Building a redundant iSCSI and NFS cluster with Debian - Part 3


Note : This page may contain outdated information and/or broken links; some of the formatting may be mangled due to the many different code-bases this site has been through in over 20 years; my opinions may have changed etc. etc.

This is part 3 of a series on building a redundant iSCSI and NFS SAN with Debian.

Part 1 - Overview, network layout and DRBD installation
Part 2 - DRBD and LVM
Part 3 - Heartbeat and automated failover
Part 4 - iSCSI and IP failover
Part 5 - Multipathing and client configuration
Part 6 - Anything left over!


In the last two guides, we set up a DRBD resource and LVM volume group which we could manually migrate between the two cluster nodes. In this guide, we’ll set up the Heartbeat cluster software to handle automatic migration of services between the two nodes in our cluster (“failover”).

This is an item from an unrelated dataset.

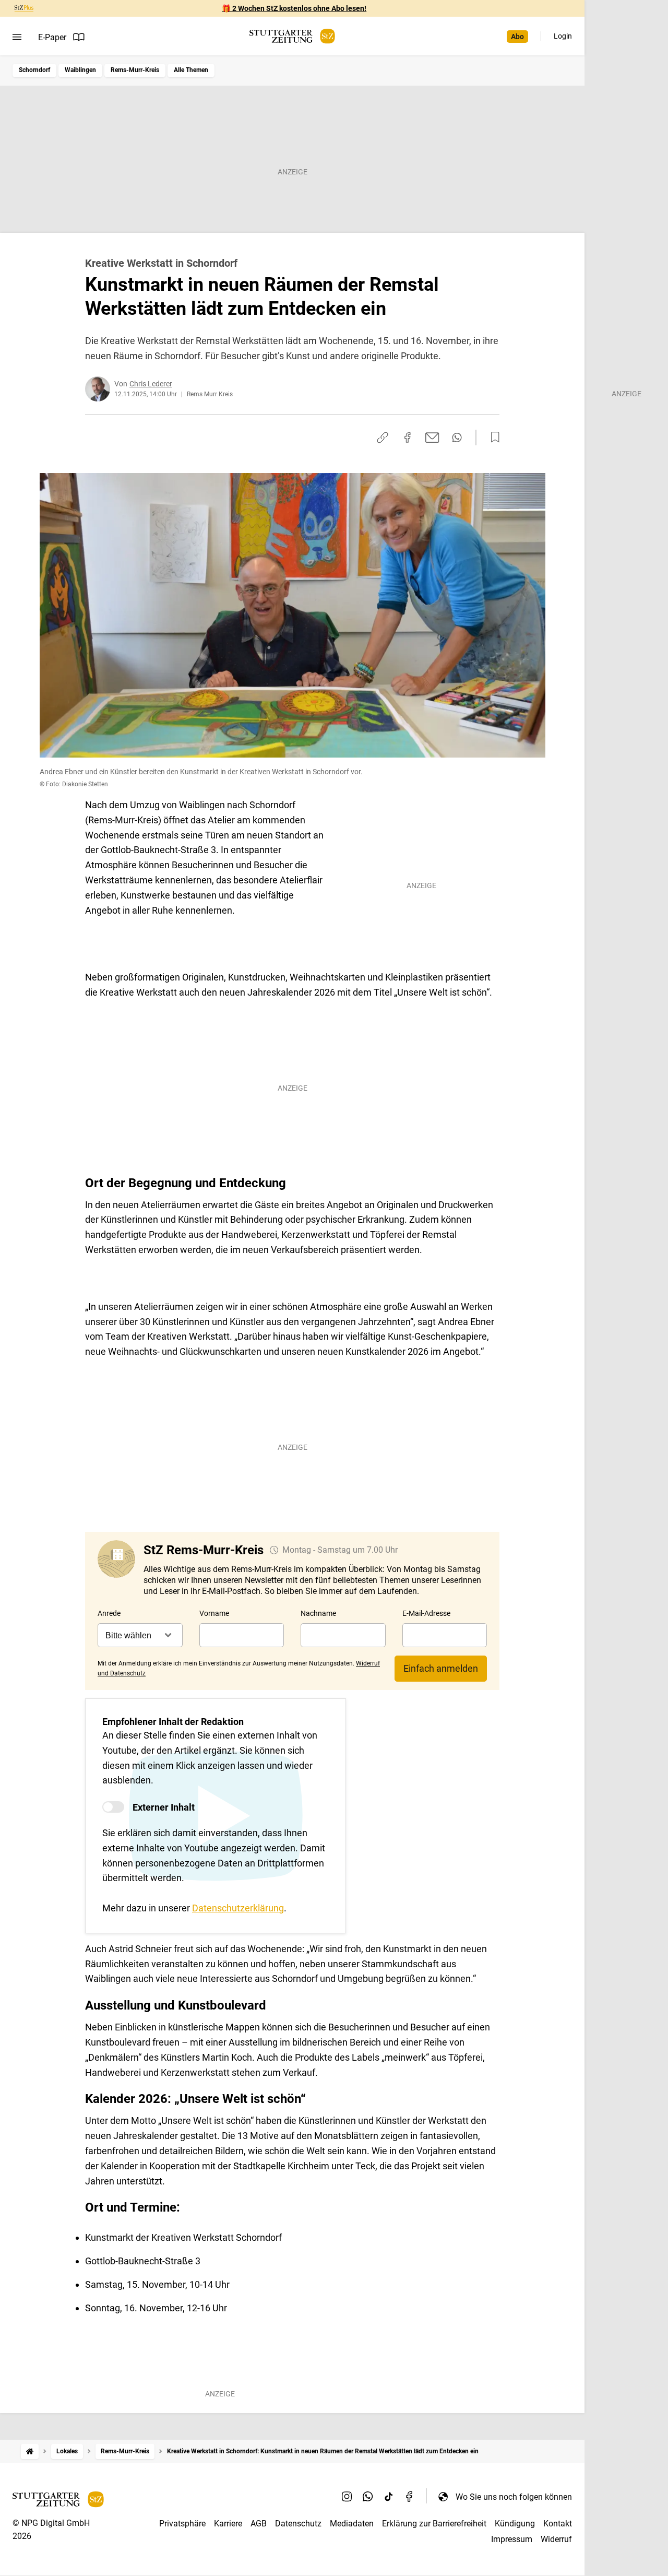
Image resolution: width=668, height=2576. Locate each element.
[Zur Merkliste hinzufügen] (492, 437)
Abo (517, 36)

The version of Heartbeat included in Debian Etch is 1.x. It is a very simple system, and is limited to two node clusters, making it ideal for something simple such as failover for services between two nodes. The current 2.x branch is a lot more complicated, and has a new XML configuration format, although it can still be used with the original 1.x format files. Although it adds many useful features, it’s overkill for our needs at the moment - plus, sticking to 1.x avoids the need to install software not included in the current stable distribution.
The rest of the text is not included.